Reproducibility Contract

This provider currently does not expose explicit seed control in its public interface. Reproducibility is therefore bounded by:

  • MLX sampling internals
  • runtime environment
  • prompt cache effects

Practical guidance:

  • For strict reproducibility studies, use deterministic providers or run paired baselines.
  • For basin-style variability studies, record full run config and disable assumptions of deterministic replay.

Resource Envelope (Operational)

Expected cost drivers:

  • model load latency
  • prompt length and sample count
  • local MLX backend/device performance

Primary knobs affecting cost/variance:

  • num_samples (provider-level)
  • caller n
  • decoding params (temp, top_p, max_new_tokens)

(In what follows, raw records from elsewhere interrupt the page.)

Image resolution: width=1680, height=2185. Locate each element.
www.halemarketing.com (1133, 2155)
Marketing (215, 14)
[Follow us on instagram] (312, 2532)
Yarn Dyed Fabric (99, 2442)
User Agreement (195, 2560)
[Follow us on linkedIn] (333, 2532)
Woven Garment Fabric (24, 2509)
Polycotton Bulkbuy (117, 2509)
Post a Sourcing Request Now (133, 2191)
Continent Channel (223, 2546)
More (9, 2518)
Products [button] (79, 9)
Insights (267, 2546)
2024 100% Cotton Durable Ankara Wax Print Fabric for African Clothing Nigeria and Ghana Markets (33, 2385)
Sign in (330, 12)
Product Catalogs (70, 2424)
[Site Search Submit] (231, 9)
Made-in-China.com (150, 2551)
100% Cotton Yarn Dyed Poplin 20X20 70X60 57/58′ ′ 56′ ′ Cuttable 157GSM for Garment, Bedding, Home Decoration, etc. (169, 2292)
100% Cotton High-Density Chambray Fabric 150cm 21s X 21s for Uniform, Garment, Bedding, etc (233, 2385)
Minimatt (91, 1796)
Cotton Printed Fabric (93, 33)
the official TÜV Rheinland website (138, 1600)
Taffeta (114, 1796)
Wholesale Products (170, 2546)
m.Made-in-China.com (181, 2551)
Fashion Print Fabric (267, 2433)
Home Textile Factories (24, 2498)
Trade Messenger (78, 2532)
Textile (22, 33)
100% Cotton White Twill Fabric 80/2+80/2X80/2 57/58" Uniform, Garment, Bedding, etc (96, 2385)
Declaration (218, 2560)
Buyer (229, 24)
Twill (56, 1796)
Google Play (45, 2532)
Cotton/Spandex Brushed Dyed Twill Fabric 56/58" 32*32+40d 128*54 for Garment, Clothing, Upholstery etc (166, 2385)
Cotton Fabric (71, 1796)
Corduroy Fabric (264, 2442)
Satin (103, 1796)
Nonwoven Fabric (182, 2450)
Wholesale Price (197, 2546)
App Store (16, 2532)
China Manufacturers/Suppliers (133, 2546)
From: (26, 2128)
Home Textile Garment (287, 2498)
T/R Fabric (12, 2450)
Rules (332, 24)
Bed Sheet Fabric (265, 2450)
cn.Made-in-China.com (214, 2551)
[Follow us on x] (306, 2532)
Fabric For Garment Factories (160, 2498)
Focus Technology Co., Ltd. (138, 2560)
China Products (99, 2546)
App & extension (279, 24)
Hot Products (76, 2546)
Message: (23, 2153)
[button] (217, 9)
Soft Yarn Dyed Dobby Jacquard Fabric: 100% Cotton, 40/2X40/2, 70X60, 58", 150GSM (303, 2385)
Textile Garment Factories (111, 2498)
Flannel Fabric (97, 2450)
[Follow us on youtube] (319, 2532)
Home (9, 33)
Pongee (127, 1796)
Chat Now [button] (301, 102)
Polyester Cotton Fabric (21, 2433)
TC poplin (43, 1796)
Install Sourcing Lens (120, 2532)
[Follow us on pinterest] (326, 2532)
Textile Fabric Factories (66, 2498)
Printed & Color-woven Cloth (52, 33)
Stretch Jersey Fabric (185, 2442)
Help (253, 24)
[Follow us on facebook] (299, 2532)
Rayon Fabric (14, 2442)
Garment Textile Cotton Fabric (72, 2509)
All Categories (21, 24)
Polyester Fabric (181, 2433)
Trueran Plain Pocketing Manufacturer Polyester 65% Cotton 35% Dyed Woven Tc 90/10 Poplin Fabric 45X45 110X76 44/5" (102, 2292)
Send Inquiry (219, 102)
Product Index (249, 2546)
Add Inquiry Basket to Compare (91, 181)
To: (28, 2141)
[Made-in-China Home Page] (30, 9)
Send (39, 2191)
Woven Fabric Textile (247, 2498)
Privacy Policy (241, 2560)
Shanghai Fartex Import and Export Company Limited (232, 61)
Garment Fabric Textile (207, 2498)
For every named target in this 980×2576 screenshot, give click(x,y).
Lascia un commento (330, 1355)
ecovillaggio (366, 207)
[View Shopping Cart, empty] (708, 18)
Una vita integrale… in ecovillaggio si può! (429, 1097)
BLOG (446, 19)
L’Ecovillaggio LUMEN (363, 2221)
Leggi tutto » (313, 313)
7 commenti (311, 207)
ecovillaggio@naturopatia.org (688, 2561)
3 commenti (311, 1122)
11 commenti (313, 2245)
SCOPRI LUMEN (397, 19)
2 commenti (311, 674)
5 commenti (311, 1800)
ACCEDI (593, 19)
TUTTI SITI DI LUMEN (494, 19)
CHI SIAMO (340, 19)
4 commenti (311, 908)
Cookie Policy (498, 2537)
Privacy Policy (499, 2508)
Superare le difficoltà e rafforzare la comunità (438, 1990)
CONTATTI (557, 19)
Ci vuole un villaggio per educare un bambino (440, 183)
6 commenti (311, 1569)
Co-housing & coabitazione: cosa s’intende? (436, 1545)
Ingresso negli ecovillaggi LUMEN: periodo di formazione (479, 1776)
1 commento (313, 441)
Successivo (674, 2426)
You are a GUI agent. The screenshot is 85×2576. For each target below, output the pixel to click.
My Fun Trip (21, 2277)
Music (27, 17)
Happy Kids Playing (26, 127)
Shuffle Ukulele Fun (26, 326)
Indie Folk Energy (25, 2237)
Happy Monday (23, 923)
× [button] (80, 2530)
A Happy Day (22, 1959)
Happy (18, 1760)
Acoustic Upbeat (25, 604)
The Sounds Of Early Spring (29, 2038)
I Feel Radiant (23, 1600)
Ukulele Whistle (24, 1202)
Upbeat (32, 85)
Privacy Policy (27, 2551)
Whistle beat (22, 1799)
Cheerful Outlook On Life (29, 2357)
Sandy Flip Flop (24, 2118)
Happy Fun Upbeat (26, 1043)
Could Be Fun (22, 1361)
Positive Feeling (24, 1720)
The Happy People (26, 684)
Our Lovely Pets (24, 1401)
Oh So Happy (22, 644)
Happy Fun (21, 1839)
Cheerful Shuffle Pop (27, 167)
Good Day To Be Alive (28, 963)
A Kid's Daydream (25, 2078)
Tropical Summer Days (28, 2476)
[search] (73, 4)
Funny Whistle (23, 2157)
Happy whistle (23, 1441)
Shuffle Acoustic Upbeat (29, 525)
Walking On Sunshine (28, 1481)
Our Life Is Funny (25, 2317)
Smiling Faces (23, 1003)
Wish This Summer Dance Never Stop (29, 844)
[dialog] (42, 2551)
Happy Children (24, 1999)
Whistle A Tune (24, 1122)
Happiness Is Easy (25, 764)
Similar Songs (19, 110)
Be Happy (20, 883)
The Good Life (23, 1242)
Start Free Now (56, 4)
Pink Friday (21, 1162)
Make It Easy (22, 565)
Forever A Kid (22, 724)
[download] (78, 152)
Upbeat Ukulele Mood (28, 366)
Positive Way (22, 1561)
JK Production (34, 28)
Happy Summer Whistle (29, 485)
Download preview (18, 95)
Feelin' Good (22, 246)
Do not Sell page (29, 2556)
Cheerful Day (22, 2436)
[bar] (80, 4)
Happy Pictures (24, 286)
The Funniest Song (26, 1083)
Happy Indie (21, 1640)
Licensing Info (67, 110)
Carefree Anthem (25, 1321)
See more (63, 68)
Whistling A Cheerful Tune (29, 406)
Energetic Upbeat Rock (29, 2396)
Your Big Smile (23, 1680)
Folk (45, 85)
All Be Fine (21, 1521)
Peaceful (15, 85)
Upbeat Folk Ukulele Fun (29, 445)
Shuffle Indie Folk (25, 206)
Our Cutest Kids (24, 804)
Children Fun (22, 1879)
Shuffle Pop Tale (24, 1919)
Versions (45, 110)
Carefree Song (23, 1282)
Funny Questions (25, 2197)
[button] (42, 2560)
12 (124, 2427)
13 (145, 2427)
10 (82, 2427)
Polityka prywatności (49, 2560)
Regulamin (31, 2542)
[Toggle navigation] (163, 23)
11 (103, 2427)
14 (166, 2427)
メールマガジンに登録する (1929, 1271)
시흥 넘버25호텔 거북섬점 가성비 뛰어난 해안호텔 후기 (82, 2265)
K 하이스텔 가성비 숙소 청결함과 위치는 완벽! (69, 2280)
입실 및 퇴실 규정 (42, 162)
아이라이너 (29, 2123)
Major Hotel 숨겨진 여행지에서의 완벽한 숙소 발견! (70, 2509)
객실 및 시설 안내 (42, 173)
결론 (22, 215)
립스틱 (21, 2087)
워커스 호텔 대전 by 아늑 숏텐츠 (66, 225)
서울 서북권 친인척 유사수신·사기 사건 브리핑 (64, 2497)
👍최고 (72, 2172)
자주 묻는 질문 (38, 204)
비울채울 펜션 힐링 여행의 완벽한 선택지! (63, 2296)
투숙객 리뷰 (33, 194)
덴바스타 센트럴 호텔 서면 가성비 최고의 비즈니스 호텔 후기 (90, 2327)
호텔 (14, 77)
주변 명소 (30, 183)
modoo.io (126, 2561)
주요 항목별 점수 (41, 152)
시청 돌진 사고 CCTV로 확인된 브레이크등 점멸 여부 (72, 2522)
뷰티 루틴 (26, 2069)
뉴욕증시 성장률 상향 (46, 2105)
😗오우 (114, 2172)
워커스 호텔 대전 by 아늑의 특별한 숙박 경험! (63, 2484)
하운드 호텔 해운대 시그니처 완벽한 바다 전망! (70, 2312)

Failure Modes and Mitigations

  • Model path missing:
    • Ensure $SPECTER_ARTIFACT_ROOT is set and converted MLX model exists.
  • Low diversity despite sampling:
    • Check prompt cache hit rate and effective num_samples.
  • Unstable outputs across runs:
    • Treat as stochastic behavior; compare aggregates rather than single-run anecdotes.

Change-Control Checklist

When changing DeepSeek decoding/runtime behavior:

  1. Update prover/providers/deepseek.py.
  2. Update this document.
  3. Update Tactic Provider Options for Tactic Suggestion if selection guidance changes.
  4. Note reproducibility impact in run/report metadata.